Instructions for the task → What lines below contain the string "computer"? List them all.

[Given records Boundary: Start]

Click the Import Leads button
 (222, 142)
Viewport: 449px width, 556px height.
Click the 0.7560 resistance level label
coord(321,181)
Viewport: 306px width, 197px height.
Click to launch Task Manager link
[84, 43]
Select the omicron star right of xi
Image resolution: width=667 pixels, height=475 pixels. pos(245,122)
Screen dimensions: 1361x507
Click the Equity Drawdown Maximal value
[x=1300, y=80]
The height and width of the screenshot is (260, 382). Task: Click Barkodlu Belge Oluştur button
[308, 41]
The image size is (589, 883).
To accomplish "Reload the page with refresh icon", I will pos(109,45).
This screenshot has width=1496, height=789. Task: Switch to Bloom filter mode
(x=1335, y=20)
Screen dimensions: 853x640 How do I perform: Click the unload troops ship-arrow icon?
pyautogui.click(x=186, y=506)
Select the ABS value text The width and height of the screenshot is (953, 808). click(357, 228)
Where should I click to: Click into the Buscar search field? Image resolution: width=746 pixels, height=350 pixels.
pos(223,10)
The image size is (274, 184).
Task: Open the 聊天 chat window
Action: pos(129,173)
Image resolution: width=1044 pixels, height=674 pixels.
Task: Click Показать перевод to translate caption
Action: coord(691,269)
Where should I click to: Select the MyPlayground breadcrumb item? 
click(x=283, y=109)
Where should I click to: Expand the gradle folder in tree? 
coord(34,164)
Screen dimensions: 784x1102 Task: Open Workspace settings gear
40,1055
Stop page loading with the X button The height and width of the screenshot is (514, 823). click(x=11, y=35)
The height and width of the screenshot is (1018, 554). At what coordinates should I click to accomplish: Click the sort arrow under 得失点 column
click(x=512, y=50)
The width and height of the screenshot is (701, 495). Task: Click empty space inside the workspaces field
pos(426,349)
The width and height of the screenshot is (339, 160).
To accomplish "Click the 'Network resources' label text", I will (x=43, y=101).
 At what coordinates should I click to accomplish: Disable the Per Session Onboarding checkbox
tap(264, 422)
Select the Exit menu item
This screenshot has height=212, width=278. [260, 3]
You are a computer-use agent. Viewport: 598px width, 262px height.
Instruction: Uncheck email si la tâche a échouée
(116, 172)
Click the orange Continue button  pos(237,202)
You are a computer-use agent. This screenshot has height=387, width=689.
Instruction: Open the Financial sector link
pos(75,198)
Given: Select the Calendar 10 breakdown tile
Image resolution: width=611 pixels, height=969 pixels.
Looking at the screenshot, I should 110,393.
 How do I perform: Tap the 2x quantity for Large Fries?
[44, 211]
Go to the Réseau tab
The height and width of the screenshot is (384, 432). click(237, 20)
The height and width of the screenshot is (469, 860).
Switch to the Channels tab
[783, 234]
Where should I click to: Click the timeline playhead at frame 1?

[Given records Boundary: End]

Answer space →
You are a computer-use agent. Viewport: 598px width, 262px height.
You are a computer-use agent. This screenshot has height=387, width=689.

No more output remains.